## SELECTED EXTRACT
On October 30, 2022, Durham Friends Meeting held a facilitated listening session to consider how we have felt after five years of being a pastorless meeting. In the first half of the session we reflected on what brought each of us to DFM and what keeps us coming back; in the second half, what we see for DFM moving forward. No decisions were made. Ministry & Counsel will consider the thoughts expressed today and report back. — Renee Cote
Comments are paraphrased.
Leslie: Everyone has a story. I attended a church supper at a vital Presbyterian church, whose mission is motivated by Matthew 25 and which has effective outreach. I encountered a woman who told me she came to DFM in the 80s, single and pregnant, and how much she appreciated our support. Her beliefs aren’t necessarily my beliefs but we were there for her.
Linda: I knew I was a Quaker from attending other meetings. I came to DFM and heard a sermon by Ralph Greene. I was not used to programmed meeting and found it a little disappointing. But I felt the spiritual community and it was a good place to bring my children. I keep coming for the sense of spiritual community. I would like more multigenerational events.
Kim: I came to DFM for the wonderful dinners. It was close by and my kids could meet persons of all ages in a relaxed setting. I kept coming because the community felt genuine. I had no religious background or training. I have learned a lot and received much support.
David: I was raised an evangelical Baptist. I studied Quaker writers in college. I then went to an Episcopal church and I liked the quiet. I was confirmed but began to have doubts about the theatrical aspects of the service. I kept a journal 50 years ago while working on Mt. Washington and wrote that inside I felt like a Quaker. I felt affirmed by my contact with Clarabel although I continued as an Episcopalian until six or seven years ago. Friends have meant so much and I feel like DFM is the best of both worlds (programmed/unprogrammed). I feel that the Quaker ladies in the walls are still speaking to us. Jonathan Vogel-Bourne affirmed that I have always been a Quaker and said, “Welcome home.”

## DATASET EXTRACT

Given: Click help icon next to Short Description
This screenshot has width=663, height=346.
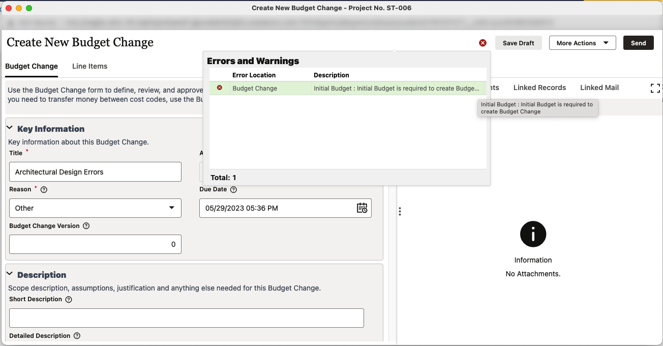Looking at the screenshot, I should coord(69,299).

## WRITTEN REQUEST 1
Repeat the passage of the listening session notes between "Leslie: Everyone has" and "there for her.", inclusive.
## WRITTEN REQUEST 2
Render this sentence from the listening session notes in Spanish: "I kept coming because the community felt genuine."
The data has no connection to the listening session notes.

## FULL OUTPUT 1
Leslie: Everyone has a story. I attended a church supper at a vital Presbyterian church, whose mission is motivated by Matthew 25 and which has effective outreach. I encountered a woman who told me she came to DFM in the 80s, single and pregnant, and how much she appreciated our support. Her beliefs aren’t necessarily my beliefs but we were there for her.

## FULL OUTPUT 2
Seguí viniendo porque la comunidad se sentía auténtica.